I’m not really sure what going without meat will be like.  If you don’t know, Samantha is a professional cook, and we normally eat pretty well.   We like good food, and we definitely like meat.   All the pictures on this post are of meals that we have made for ourselves at home.   I’m a barbeque guy, and I normally keep my grill going all winter long.  But the grill is going to have a break until April.    No need for steak knives, burger buns, or barbeque sauce.

From my perspective, the value of participating in some sort of fast for lent is that it keeps you mindful of Christ’s sufferings on the cross.  Not that I think my pathetic attempt at self-imposed suffering in any way participates in Christ’s sufferings; there’s no correspondence between my voluntary self denial and Christ’s suffering.   I also wouldn’t want to identify my self-punishment as connected in any way with the punishment for my sins.   Some Christians have viewed fasting and other spiritual disciplines this way, and that is part of the reason why many people are wary of fasting.  The debt for our sins has been sufficiently paid by Christ, and our self-discipline has nothing to add to his work on the cross.  But my simple lenten discipline acts as a reminder of Christ in the midst of my usual daily routine.  Every time I go to eat supper I’ll be reminded that I’m not eating meat, and I’ll be reminded that I’m doing this as a form of spiritual discipline, in preparation for the celebration of Christ’s death and resurrection.  That kind of constant reminder can’t be anything but helpful. 

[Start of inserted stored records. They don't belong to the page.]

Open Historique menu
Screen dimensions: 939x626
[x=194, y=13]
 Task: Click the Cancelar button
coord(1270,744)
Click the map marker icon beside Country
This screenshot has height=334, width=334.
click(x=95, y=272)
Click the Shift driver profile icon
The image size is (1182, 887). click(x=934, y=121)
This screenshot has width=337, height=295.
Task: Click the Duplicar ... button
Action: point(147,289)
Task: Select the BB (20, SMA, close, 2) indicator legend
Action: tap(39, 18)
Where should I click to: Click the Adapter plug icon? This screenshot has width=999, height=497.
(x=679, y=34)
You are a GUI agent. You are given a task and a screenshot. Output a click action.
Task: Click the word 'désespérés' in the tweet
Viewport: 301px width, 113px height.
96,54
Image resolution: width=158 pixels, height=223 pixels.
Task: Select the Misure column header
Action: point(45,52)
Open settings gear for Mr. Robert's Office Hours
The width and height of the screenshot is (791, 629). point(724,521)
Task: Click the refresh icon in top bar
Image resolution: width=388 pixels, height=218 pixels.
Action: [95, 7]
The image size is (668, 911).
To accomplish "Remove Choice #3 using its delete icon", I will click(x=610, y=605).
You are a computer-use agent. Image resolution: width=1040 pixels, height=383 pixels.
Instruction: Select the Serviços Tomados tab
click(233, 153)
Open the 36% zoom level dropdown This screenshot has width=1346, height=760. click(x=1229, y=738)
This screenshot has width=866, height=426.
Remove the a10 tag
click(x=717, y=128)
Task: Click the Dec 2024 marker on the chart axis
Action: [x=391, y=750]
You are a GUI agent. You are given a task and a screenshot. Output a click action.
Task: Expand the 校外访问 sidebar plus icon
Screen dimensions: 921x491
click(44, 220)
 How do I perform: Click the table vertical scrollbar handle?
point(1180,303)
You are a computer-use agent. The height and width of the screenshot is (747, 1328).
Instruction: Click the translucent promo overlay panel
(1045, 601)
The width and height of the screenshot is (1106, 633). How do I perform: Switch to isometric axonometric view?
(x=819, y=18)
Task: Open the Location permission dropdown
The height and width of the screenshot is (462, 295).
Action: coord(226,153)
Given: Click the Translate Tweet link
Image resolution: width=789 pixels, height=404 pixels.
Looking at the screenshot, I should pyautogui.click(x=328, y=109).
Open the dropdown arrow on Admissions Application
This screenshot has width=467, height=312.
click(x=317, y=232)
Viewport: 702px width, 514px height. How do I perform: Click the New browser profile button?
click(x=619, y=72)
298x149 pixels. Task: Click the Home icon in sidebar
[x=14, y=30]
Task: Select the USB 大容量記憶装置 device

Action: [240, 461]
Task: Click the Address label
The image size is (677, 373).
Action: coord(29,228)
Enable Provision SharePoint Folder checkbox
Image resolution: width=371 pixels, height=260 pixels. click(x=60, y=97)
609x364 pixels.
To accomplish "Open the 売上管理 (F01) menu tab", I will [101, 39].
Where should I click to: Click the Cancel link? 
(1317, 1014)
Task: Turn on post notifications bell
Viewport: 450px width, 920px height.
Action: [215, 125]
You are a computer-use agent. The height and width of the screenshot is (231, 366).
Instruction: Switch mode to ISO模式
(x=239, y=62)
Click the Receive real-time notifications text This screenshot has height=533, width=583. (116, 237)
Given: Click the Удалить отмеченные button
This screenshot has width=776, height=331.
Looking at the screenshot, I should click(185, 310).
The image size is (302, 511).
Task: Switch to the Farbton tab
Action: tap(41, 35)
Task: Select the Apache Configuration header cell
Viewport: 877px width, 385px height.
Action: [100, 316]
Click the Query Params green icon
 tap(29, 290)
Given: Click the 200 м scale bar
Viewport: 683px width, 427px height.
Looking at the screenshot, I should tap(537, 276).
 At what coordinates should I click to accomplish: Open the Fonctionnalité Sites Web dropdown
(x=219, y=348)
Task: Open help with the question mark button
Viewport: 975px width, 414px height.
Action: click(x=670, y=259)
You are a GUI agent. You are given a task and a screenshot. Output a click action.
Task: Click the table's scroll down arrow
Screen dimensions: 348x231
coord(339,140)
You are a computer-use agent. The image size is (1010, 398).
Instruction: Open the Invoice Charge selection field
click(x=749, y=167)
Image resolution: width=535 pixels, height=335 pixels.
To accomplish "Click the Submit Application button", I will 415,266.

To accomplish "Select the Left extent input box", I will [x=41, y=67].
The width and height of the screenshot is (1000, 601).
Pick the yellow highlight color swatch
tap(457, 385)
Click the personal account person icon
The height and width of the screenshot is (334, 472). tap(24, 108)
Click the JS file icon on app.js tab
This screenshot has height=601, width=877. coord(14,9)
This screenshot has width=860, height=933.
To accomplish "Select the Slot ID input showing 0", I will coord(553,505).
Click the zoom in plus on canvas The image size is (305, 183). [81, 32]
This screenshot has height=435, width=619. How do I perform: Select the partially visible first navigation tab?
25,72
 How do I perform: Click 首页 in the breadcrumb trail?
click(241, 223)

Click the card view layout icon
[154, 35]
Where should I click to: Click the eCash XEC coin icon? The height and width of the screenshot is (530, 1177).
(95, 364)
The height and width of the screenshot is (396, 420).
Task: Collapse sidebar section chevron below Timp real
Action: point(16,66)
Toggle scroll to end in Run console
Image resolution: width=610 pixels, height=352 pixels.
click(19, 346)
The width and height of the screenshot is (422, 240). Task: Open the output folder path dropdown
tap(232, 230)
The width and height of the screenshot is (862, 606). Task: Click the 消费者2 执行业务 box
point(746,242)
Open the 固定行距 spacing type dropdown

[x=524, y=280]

The key is that we don’t think of our fasting as a kind of “achievement,”  or become confident in the rigour of our self-discipline.  If fasting reminds me of the cross (as I think it should), then it reminds me of my sin, and pushes me to place my hope in Christ’s victory, not my own religiosity, feeble as it is.

Let us beware…of fancying we merit anything of God by our fasting. We cannot be too often warned of this; inasmuch as a desire to “establish our own righteousness,” to procure salvation of debt and not of grace, is so deeply rooted in all our hearts. Fasting is only a way which God hath ordained, wherein we wait for his unmerited mercy; and wherein, without any desert of ours, he hath promised freely to give us his blessing.

-John Wesley, Sermon 27, “Sermon on the Mount, VII,” §IV.2 (on Matthew 6:16-18)

I guess I am in danger of falling under the condemnation of Christ for announcing my fast so publicly!    Maybe posting on my blog about fasting is the contemporary equivalent of the pious, disfigured faces that Jesus rebuked in the Sermon on the Mount (Matt. 5:16-18).   Hopefully what I have written guards against that interpretation of my motives!